Marie Skłodowska-Curie Actions Doctoral Networks
Abel Muñiz

Abel Muñiz

Consultant and Marie Skłodowska-Curie Actions expert

A closing date of 28 November, €435 million in available funds and a big taboo to break: this is how the Marie Skłodowska-Curie Actions Doctoral Networks call for proposals is shaping up. Although the focus of the action is on doctoral students, it is no less true that companies play a fundamental role in these grants. The belief that only the academic sector can benefit from them, although widespread, is totally erroneous. It is time to debunk the myth.

Under pillar 1 of the Horizon Europe R&D&I funding programme, the Marie Skłodowska-Curie Actions Doctoral Networks (MSCA-DN) recognise the crucial role of doctoral training in advancing scientific excellence, seeking to boost researchers’ careers. However, it should be noted that funding must be applied for by an international consortium, which may include not only public and private universities and research centres, but also companies and other non-academic organisations. Participating organisations will be beneficiary partners if they are responsible for the recruitment of the doctoral researchers, or associate members if they only host them during their stays and collaborate in the training and supervision programmes.

In this way, the MSCA-DN transcend the traditional boundaries of academia and provide tools for doctoral students to come into close contact with industry, business, and other relevant sectors, ensuring that their research has a real-world impact, aligned with the needs of society and the market. By bridging the gap between academia and industry, the programme enhances the employability of doctoral students and fosters a culture of innovation and knowledge exchange.

Opportunities for companies in the Marie Skłodowska-Curie Actions Doctoral Networks

Beyond these objectives, in each of the three categories of doctoral network included in the MSCA-DN there are interesting opportunities from which the non-academic sector can benefit. The most important is undoubtedly the Industrial Doctorate (MSCA-DN-ID), where at least half of the doctoral training must take place outside academia, to better match the skills acquired with the needs of the public and private sectors.

This call allows for the recruitment of a maximum of 15 pre-doctoral researchers, who could be employed in the academic sector for the full time, although they will have to undertake a secondment of at least 50% of this time in a non-academic company. In this scheme, the non-academic entity could only be an associate member, while the academic entity would be the sole beneficiary.

However, doctoral students could be employed in a company for 100% of their doctoral studies and undertake secondments in other centres for a maximum of half of the time. In this case, the non-academic entity would be the beneficiary of the grant and the academic would be an associate member. Alternatively, doctoral students could be subject to multiple contracts, where they would be recruited for 50% or less of the duration of the grant by an academic beneficiary and recruited for the remainder of the time by a non-academic beneficiary. In this scheme, both entities would be beneficiaries of the grant.

Provision of seconded staff and supervision

Regardless of who recruits doctoral students, the provision of seconded staff from universities (common to all doctoral networks included in MSCA-DN) is a key opportunity for the non-academic sector. These temporary stays in other entities of the consortium cannot exceed one third of the duration of the doctoral programme in the case of the MSCA-DN Standard/Regular option, a limitation that does not exist neither for the MSCA-DN-ID nor in the Joint Doctorate (MSCA-JD) leading to double or multiple doctoral degrees, recognised in at least two EU Member States or Horizon Europe associated countries.

- - - -

▶ **WHAT IS NEEDED**
Decide whether each statement below agrees with the article on the Marie Skłodowska-Curie Doctoral Networks, answering yes or no and quoting the deciding words. 1. The call for proposals closes on 28 November. 2. The Industrial Doctorate call allows a maximum of 15 pre-doctoral researchers to be recruited. 3. Under the Standard/Regular option, secondments may last up to half of the doctoral programme.

▶ **DATA SEGMENT**
- - - -

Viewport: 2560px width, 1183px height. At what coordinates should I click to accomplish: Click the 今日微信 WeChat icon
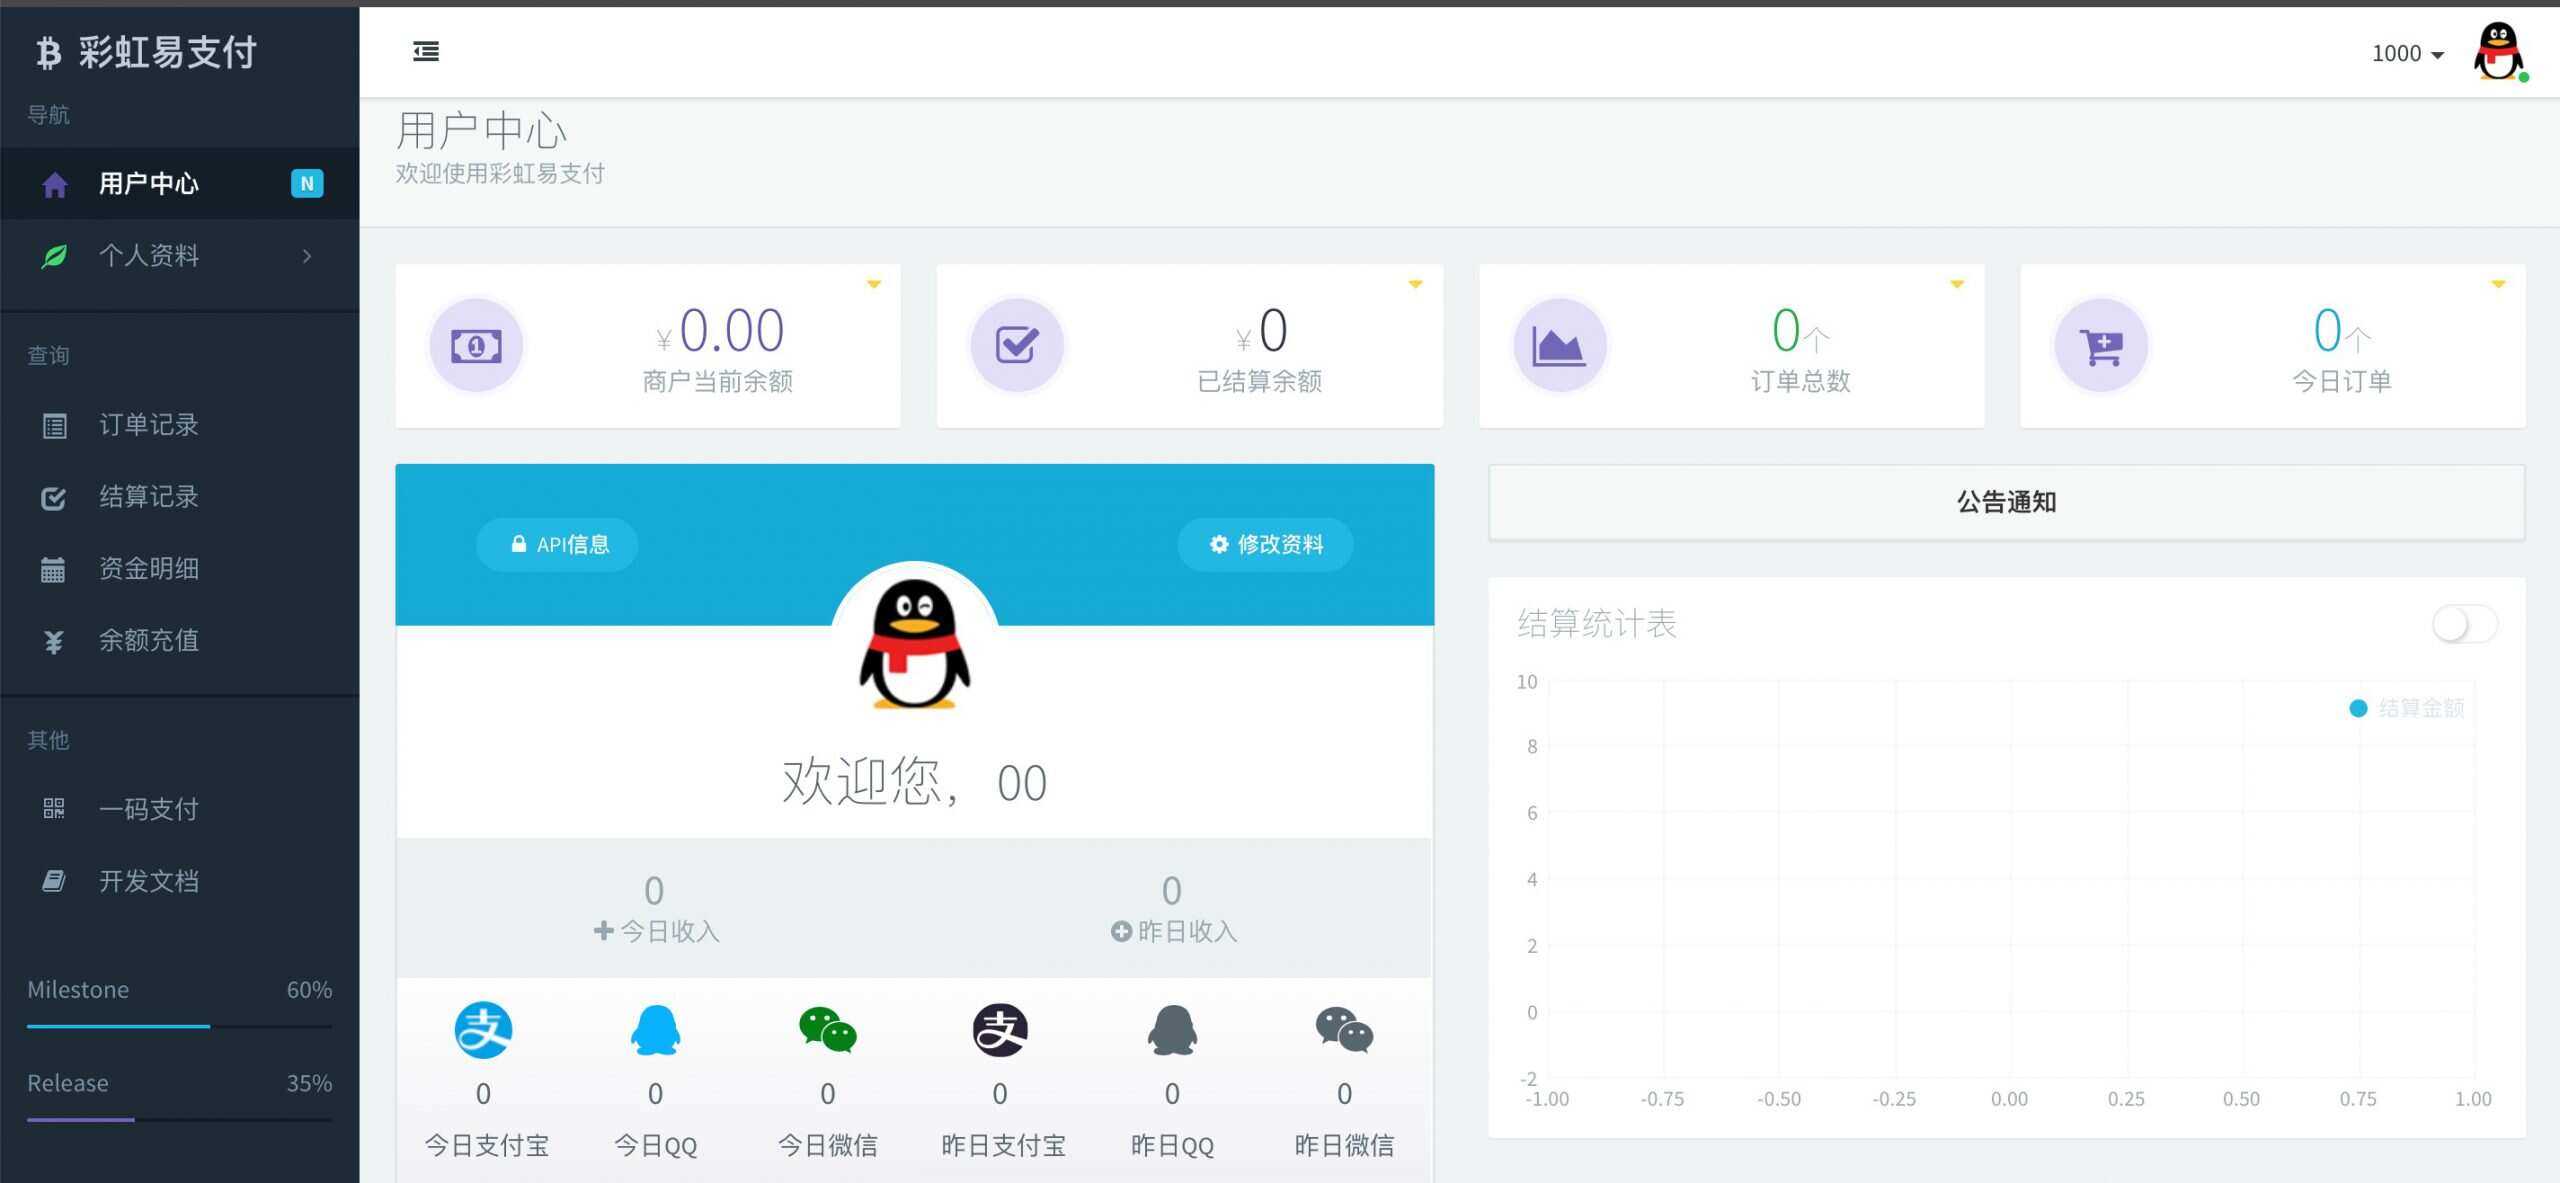pyautogui.click(x=827, y=1031)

- - - -

▶ **FULL SOLUTION**
1. Yes: "A closing date of 28 November"
2. Yes: "This call allows for the recruitment of a maximum of 15 pre-doctoral researchers"
3. No: "cannot exceed one third of the duration of the doctoral programme in the case of the MSCA-DN Standard/Regular option"